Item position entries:

--------

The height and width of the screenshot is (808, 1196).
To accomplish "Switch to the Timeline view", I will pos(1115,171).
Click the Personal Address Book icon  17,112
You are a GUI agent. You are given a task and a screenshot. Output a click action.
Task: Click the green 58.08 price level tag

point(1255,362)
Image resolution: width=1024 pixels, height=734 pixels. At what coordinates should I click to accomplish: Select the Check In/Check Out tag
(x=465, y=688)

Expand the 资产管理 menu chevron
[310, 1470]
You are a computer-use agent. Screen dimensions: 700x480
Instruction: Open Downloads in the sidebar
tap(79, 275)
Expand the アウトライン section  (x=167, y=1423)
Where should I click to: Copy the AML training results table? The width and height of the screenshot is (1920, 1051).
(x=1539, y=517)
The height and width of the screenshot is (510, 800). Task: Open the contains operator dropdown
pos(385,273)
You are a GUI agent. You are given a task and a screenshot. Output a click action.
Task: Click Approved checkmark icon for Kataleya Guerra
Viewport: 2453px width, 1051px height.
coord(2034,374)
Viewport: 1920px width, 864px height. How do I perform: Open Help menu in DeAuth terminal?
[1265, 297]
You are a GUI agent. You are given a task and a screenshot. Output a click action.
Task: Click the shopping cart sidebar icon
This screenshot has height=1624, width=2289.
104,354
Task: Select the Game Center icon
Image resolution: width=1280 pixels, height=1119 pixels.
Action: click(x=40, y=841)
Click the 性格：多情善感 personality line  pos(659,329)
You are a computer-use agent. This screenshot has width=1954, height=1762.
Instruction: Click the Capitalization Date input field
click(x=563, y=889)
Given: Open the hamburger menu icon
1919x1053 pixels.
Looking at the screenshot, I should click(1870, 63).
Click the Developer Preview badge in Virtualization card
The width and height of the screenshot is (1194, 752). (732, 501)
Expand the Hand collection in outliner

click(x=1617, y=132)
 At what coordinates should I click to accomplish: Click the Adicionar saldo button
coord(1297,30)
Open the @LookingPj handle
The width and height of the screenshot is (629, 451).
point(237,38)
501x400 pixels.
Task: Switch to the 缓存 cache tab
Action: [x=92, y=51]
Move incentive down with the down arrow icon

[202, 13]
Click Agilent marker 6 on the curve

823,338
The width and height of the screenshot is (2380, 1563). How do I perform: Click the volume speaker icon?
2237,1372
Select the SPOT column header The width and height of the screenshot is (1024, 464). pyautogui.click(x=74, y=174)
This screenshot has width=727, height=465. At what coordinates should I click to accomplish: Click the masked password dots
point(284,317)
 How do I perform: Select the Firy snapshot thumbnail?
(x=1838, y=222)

--------

• [PROBLEM TO SOLVE] Return the data lines unchanged, beginning at the line that has "You are a computer-use agent. Screen" and stopping after the line that has "coord(1297,30)".

• [TASK SOLUTION]
You are a computer-use agent. Screen dimensions: 700x480
Instruction: Open Downloads in the sidebar
tap(79, 275)
Expand the アウトライン section  (x=167, y=1423)
Where should I click to: Copy the AML training results table? The width and height of the screenshot is (1920, 1051).
(x=1539, y=517)
The height and width of the screenshot is (510, 800). Task: Open the contains operator dropdown
pos(385,273)
You are a GUI agent. You are given a task and a screenshot. Output a click action.
Task: Click Approved checkmark icon for Kataleya Guerra
Viewport: 2453px width, 1051px height.
coord(2034,374)
Viewport: 1920px width, 864px height. How do I perform: Open Help menu in DeAuth terminal?
[1265, 297]
You are a GUI agent. You are given a task and a screenshot. Output a click action.
Task: Click the shopping cart sidebar icon
This screenshot has height=1624, width=2289.
104,354
Task: Select the Game Center icon
Image resolution: width=1280 pixels, height=1119 pixels.
Action: click(x=40, y=841)
Click the 性格：多情善感 personality line  pos(659,329)
You are a computer-use agent. This screenshot has width=1954, height=1762.
Instruction: Click the Capitalization Date input field
click(x=563, y=889)
Given: Open the hamburger menu icon
1919x1053 pixels.
Looking at the screenshot, I should click(1870, 63).
Click the Developer Preview badge in Virtualization card
The width and height of the screenshot is (1194, 752). (732, 501)
Expand the Hand collection in outliner

click(x=1617, y=132)
 At what coordinates should I click to accomplish: Click the Adicionar saldo button
coord(1297,30)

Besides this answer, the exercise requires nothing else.